No, I mean it is considered a skilled trade, meaning that the unions view it as a completely separate type of work on par with pipe fitting, electricians, etc. Proper meat cutting (not what is done in grocery stores, but taking an unskinned carcass and turning it into usable cuts of meat) requires years of specialized training. That is why they get a special contract. Because before cryovaced cuts that just had to be sliced were a thing, meat cutters had to butcher the cow and pig in the store.
 
Since you reference your grandfather, unless you are very, very young and there were a couple of generations of young parents, his union days were likely when they had the mafia's muscle to pull it off. Trying to stop the attempt to unionize when you know the person on point is more than willing to burn your factory and your house to the ground is a lot different than stopping the attempt to unionize when you can just fire everyone and tell future potential employers that they are not rehireable and they can't do a thing in return.
 
Since you reference your grandfather, unless you are very, very young and there were a couple of generations of young parents, his union days were likely when they had the mafia's muscle to pull it off. Trying to stop the attempt to unionize when you know the person on point is more than willing to burn your factory and your house to the ground is a lot different than stopping the attempt to unionize when you can just fire everyone and tell future potential employers that they are not rehireable and they can't do a thing in return.

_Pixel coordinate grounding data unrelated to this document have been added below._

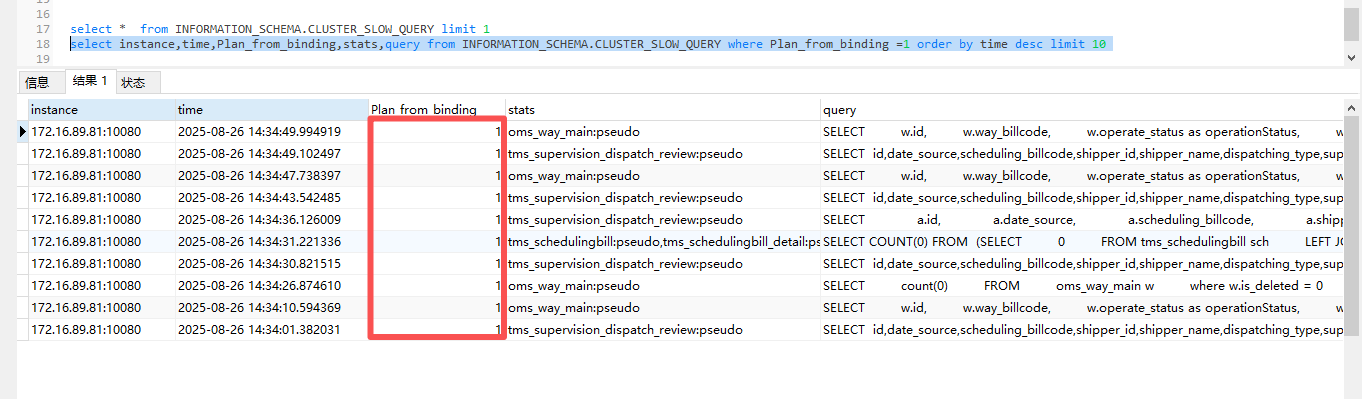
Task: Click the Plan_from_binding column header
Action: (x=436, y=110)
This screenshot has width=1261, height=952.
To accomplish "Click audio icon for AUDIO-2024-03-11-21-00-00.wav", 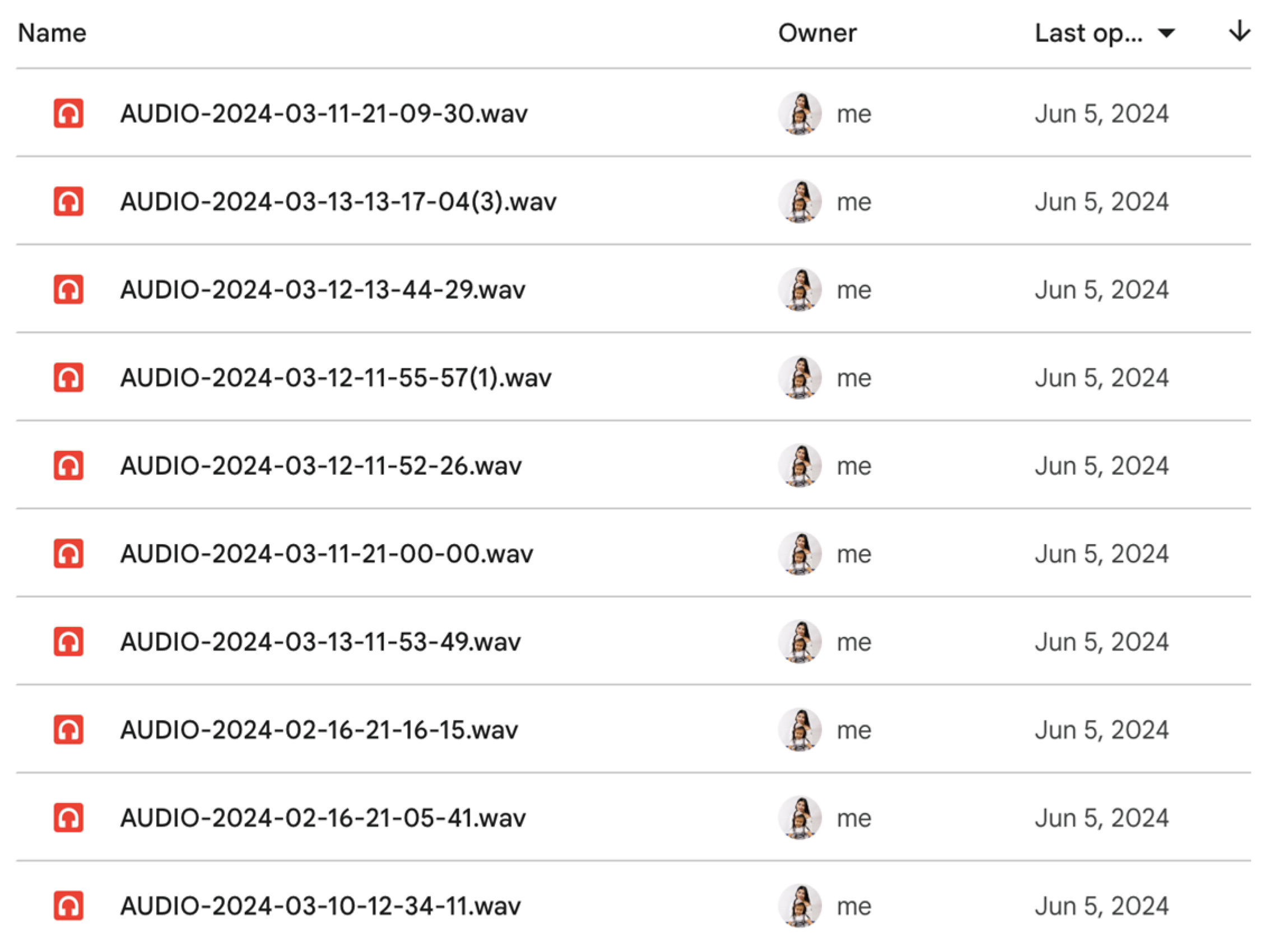I will click(68, 554).
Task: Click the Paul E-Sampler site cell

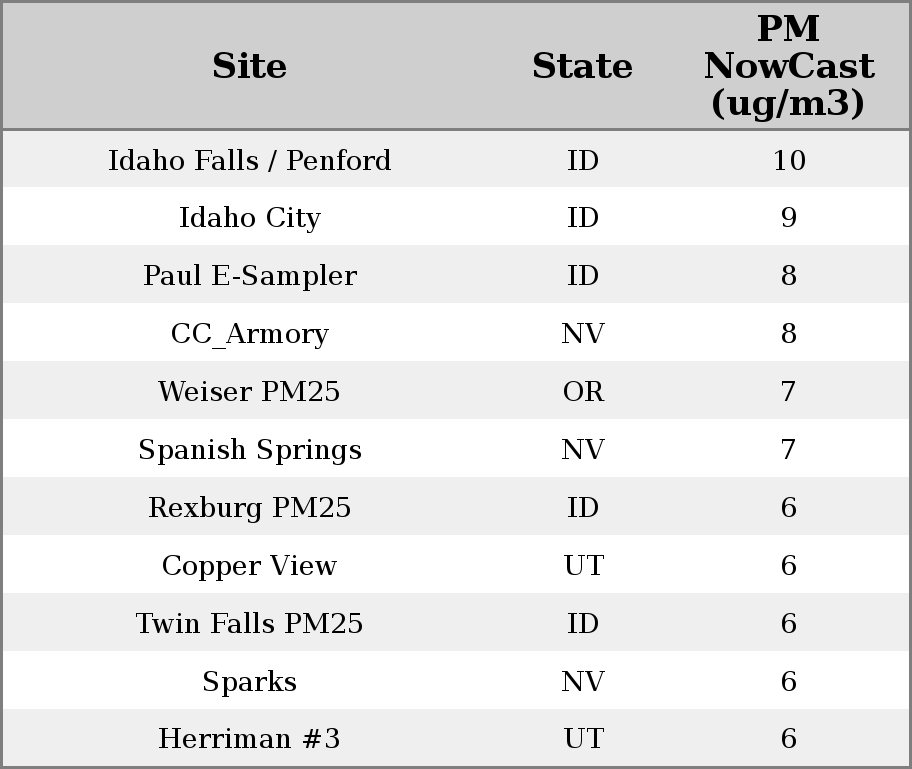Action: click(249, 277)
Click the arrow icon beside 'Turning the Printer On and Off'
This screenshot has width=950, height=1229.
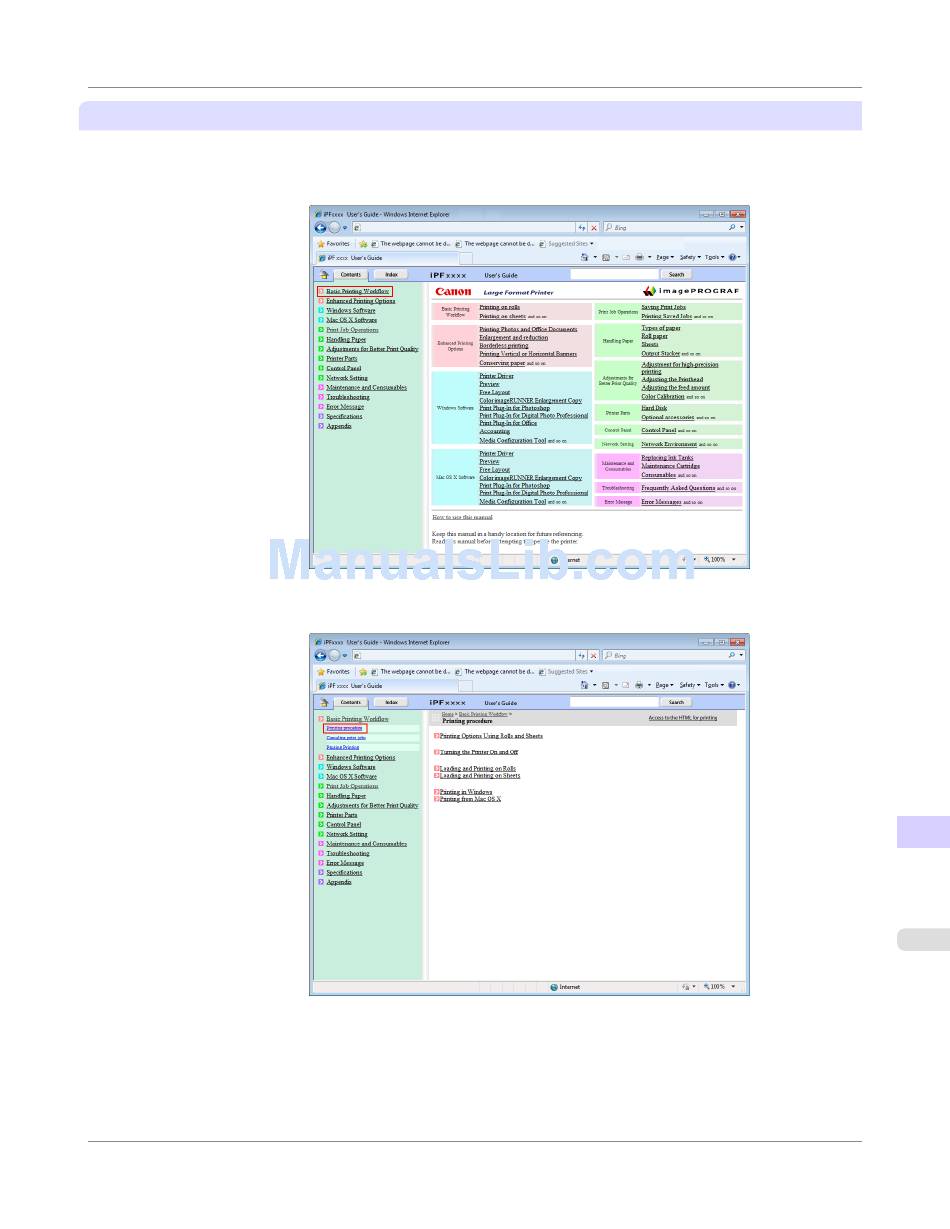point(437,751)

My grandfather was pre-mob days.
Like I said he was a Wobblie, IWW. They were a whole different animal.
It's hard to describe what they were like except to say they were both a union, a political movement, and seriously badass, back in the day.
A lot of them got tossed in jail for organizing during war time because they were considered un-American.
Elizabeth Gurley Flynn is one of my favorites.
World War II was kind of the end of the Wobblies because of this.

The mob involvement in unions is actually highly overplayed, often used by the bosses as a way of justifying keeping out unions.
Mob involvement in unions was largely tied to the east coast and yes, they hurt seriously the image of unions.
The mob wasn't there to force organization, they were there to funnel money off and through the union.
Most of the unions they took over were already pretty strong already.
If you watched The Sopranos, you see them use the union to create fake jobs and wash money through the union.
These days the members have been voting out the mob members and fighting back.